Kolejny ważny wyrok TSUE. Korzystny przede wszystkim dla banków, choć nie tylko
Dotychczas w polskiej praktyce sądowej dominowała tak zwana teoria dwóch kondykcji. Zakładała ona, że po unieważnieniu umowy obie strony, czyli zarówno bank, jak i konsument, mają wobec siebie własne roszczenia o zwrot spełnionego świadczenia. Kredytobiorca ma w związku z tym prawo domagać się od banku zwrotu spełnionych świadczeń, nawet, jeśli nie spłacił kredytu; warto przy tym podkreślić, że wzajemne świadczenia obu stron nie są automatycznie spłacane, w związku z czym bank jest w takiej sytuacji zmuszony przedstawić własne roszczenia, aby móc dochodzić zwrotu kapitału pożyczonego kredytobiorcy. W najnowszym wyroku TSUE uznał tę praktykę za sprzeczną z unijną dyrektywą o nieuczciwych warunkach w umowach konsumenckich.

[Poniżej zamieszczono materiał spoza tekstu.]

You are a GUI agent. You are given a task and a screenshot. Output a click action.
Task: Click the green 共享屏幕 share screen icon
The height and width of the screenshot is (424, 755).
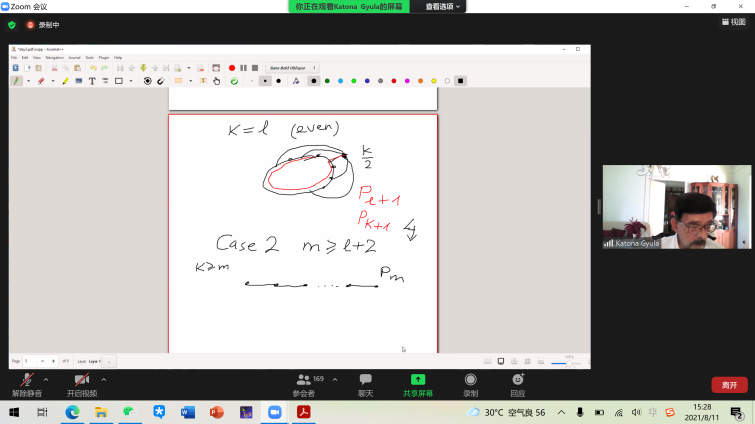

Co to jednak oznacza w praktyce? TSUE opowiedział się za znacznie prostszym modelem rozliczenia, zgodnym z tzw. teorią salda. Zgodnie z nią, rozliczeniu podlega wyłącznie różnica między świadczeniami obu stron. Konsument może zatem dochodzić od banku zwrotu jedynie tej kwoty, którą nadpłacił ponad wartość wypłaconego kapitału. Z kolei bank ma prawo żądać dopłaty tylko w sytuacji, gdy suma spłat konsumenta jest niższa niż pożyczony kapitał. Dodatkowo Trybunał zakwestionował automatyczne nadawanie rygoru natychmiastowej wykonalności wyrokom na rzecz banków, wskazując, że sądy krajowe muszą chronić konsumentów przed szkodliwymi skutkami finansowymi.
Związek Banków Polskich komentuje. I z satysfakcją przyjmuje wyrok
Nie da się ukryć, że większość wyroków TSUE w sprawach dotyczących kredytów frankowych raczej nie było po myśli banków; w tym wypadku jest jednak inaczej. W opinii Związku Banków Polskich dotychczasowa praktyka była źródłem niepotrzebnych kosztów i komplikacji procesowych. Jak komentuje ZBP w oficjalnym komunikacie,
Trybunał jednoznacznie zakwestionował zgodność z prawem Unii Europejskiej tzw. teorii dwóch kondykcji, która była dotychczas powszechnie stosowana w polskim orzecznictwie. Zgodnie z nią każda ze stron nieważnej umowy mogła osobno domagać się zwrotu spełnionego świadczenia, niezależnie od rozliczeń drugiej strony. Konstrukcja ta w praktyce wymuszała na bankach składanie tzw. kontrpozwów w celu dochodzenia lub zabezpieczenia roszczenia o zwrot kapitału – co jako ZBP wielokrotnie krytykowaliśmy jako źródło zbędnych kosztów i komplikacji procesowych
Jak dodaje ZBP,
Uważamy, że wyrok powinien być dodatkowym impulsem do zawierania ugód między konsumentami a bankami, jako najszybszego i najbardziej efektywnego sposobu rozwiązania sporów
Można zatem stwierdzić, że wyrok TSUE porządkuje pewne kwestie dotyczące zwrotu spełnionego świadczenia. Powinien też w przyszłości oszczędzić problemów obu stronom – i pomóc w szybszym rozwiązaniu sporu.